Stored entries
══════════════════════════════
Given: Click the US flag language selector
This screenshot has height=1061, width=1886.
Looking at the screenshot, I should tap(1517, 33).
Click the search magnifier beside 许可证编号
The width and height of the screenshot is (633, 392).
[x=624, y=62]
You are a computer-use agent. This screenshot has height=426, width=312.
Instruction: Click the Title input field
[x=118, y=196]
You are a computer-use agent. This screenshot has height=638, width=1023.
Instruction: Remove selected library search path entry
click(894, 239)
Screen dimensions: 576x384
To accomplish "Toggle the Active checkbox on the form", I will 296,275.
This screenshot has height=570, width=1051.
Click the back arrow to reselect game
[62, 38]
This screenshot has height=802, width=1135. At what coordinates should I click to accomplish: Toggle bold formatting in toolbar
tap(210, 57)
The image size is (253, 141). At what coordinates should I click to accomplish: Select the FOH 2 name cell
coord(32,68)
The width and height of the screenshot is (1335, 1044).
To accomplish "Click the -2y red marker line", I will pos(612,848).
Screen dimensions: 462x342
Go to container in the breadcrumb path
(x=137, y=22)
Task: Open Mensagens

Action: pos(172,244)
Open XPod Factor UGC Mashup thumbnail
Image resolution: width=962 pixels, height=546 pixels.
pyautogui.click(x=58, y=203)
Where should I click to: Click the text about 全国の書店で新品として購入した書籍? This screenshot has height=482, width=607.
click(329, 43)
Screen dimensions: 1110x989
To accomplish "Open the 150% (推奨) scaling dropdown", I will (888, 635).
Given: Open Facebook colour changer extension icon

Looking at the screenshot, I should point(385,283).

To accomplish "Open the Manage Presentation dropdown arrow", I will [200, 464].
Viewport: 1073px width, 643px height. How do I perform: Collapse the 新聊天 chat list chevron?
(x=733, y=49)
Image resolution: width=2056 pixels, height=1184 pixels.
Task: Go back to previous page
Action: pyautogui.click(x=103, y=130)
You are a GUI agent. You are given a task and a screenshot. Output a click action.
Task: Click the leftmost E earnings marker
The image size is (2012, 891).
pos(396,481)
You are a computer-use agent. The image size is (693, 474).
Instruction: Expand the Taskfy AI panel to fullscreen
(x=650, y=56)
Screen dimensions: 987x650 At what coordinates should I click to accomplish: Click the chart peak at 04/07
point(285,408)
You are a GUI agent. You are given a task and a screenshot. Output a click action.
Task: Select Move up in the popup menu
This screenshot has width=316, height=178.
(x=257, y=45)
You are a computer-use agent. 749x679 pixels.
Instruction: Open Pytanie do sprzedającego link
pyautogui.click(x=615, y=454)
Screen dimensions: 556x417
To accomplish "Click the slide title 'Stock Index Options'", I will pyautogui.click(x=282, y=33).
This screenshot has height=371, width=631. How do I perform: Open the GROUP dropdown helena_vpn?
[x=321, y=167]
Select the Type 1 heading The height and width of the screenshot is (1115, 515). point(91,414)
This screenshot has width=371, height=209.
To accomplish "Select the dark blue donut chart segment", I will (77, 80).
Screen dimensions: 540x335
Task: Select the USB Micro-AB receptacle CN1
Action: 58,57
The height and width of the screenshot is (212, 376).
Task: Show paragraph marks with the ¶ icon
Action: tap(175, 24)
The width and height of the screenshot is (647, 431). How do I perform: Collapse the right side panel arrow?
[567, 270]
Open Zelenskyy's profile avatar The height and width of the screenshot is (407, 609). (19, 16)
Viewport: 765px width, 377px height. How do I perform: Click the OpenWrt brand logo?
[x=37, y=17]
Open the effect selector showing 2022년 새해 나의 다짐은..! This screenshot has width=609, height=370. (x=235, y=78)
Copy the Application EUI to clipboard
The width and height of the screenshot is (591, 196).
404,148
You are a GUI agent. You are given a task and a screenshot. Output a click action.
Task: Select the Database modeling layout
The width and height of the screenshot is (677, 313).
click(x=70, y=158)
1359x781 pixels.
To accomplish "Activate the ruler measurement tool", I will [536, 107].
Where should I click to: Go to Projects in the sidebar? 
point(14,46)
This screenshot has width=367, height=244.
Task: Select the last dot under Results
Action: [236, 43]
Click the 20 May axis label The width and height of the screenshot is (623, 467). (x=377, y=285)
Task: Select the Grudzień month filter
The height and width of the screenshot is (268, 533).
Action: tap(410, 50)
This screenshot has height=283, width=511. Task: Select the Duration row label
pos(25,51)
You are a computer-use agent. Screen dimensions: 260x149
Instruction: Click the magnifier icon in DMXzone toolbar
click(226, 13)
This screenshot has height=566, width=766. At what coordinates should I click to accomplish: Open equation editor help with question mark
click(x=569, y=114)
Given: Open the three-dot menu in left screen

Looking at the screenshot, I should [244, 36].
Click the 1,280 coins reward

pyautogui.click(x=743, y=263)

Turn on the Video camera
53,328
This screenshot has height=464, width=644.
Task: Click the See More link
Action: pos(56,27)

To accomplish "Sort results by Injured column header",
══════════════════════════════
> [Exercise brief] Nothing in the records may be left out; copy them all exactly.

> [Exercise answer]
Given: Click the US flag language selector
This screenshot has height=1061, width=1886.
Looking at the screenshot, I should tap(1517, 33).
Click the search magnifier beside 许可证编号
The width and height of the screenshot is (633, 392).
[x=624, y=62]
You are a computer-use agent. This screenshot has height=426, width=312.
Instruction: Click the Title input field
[x=118, y=196]
You are a computer-use agent. This screenshot has height=638, width=1023.
Instruction: Remove selected library search path entry
click(894, 239)
Screen dimensions: 576x384
To accomplish "Toggle the Active checkbox on the form", I will 296,275.
This screenshot has height=570, width=1051.
Click the back arrow to reselect game
[62, 38]
This screenshot has height=802, width=1135. At what coordinates should I click to accomplish: Toggle bold formatting in toolbar
tap(210, 57)
The image size is (253, 141). At what coordinates should I click to accomplish: Select the FOH 2 name cell
coord(32,68)
The width and height of the screenshot is (1335, 1044).
To accomplish "Click the -2y red marker line", I will pos(612,848).
Screen dimensions: 462x342
Go to container in the breadcrumb path
(x=137, y=22)
Task: Open Mensagens

Action: pos(172,244)
Open XPod Factor UGC Mashup thumbnail
Image resolution: width=962 pixels, height=546 pixels.
pyautogui.click(x=58, y=203)
Where should I click to: Click the text about 全国の書店で新品として購入した書籍? This screenshot has height=482, width=607.
click(329, 43)
Screen dimensions: 1110x989
To accomplish "Open the 150% (推奨) scaling dropdown", I will (888, 635).
Given: Open Facebook colour changer extension icon

Looking at the screenshot, I should point(385,283).

To accomplish "Open the Manage Presentation dropdown arrow", I will [200, 464].
Viewport: 1073px width, 643px height. How do I perform: Collapse the 新聊天 chat list chevron?
(x=733, y=49)
Image resolution: width=2056 pixels, height=1184 pixels.
Task: Go back to previous page
Action: pyautogui.click(x=103, y=130)
You are a GUI agent. You are given a task and a screenshot. Output a click action.
Task: Click the leftmost E earnings marker
The image size is (2012, 891).
pos(396,481)
You are a computer-use agent. The image size is (693, 474).
Instruction: Expand the Taskfy AI panel to fullscreen
(x=650, y=56)
Screen dimensions: 987x650 At what coordinates should I click to accomplish: Click the chart peak at 04/07
point(285,408)
You are a GUI agent. You are given a task and a screenshot. Output a click action.
Task: Select Move up in the popup menu
This screenshot has width=316, height=178.
(x=257, y=45)
You are a computer-use agent. 749x679 pixels.
Instruction: Open Pytanie do sprzedającego link
pyautogui.click(x=615, y=454)
Screen dimensions: 556x417
To accomplish "Click the slide title 'Stock Index Options'", I will pyautogui.click(x=282, y=33).
This screenshot has height=371, width=631. How do I perform: Open the GROUP dropdown helena_vpn?
[x=321, y=167]
Select the Type 1 heading The height and width of the screenshot is (1115, 515). point(91,414)
This screenshot has width=371, height=209.
To accomplish "Select the dark blue donut chart segment", I will (77, 80).
Screen dimensions: 540x335
Task: Select the USB Micro-AB receptacle CN1
Action: 58,57
The height and width of the screenshot is (212, 376).
Task: Show paragraph marks with the ¶ icon
Action: tap(175, 24)
The width and height of the screenshot is (647, 431). How do I perform: Collapse the right side panel arrow?
[567, 270]
Open Zelenskyy's profile avatar The height and width of the screenshot is (407, 609). (19, 16)
Viewport: 765px width, 377px height. How do I perform: Click the OpenWrt brand logo?
[x=37, y=17]
Open the effect selector showing 2022년 새해 나의 다짐은..! This screenshot has width=609, height=370. (x=235, y=78)
Copy the Application EUI to clipboard
The width and height of the screenshot is (591, 196).
404,148
You are a GUI agent. You are given a task and a screenshot. Output a click action.
Task: Select the Database modeling layout
The width and height of the screenshot is (677, 313).
click(x=70, y=158)
1359x781 pixels.
To accomplish "Activate the ruler measurement tool", I will [536, 107].
Where should I click to: Go to Projects in the sidebar? 
point(14,46)
This screenshot has width=367, height=244.
Task: Select the last dot under Results
Action: [236, 43]
Click the 20 May axis label The width and height of the screenshot is (623, 467). (x=377, y=285)
Task: Select the Grudzień month filter
The height and width of the screenshot is (268, 533).
Action: tap(410, 50)
This screenshot has height=283, width=511. Task: Select the Duration row label
pos(25,51)
You are a computer-use agent. Screen dimensions: 260x149
Instruction: Click the magnifier icon in DMXzone toolbar
click(226, 13)
This screenshot has height=566, width=766. At what coordinates should I click to accomplish: Open equation editor help with question mark
click(x=569, y=114)
Given: Open the three-dot menu in left screen

Looking at the screenshot, I should [244, 36].
Click the 1,280 coins reward

pyautogui.click(x=743, y=263)

Turn on the Video camera
53,328
This screenshot has height=464, width=644.
Task: Click the See More link
Action: pos(56,27)

To accomplish "Sort results by Injured column header",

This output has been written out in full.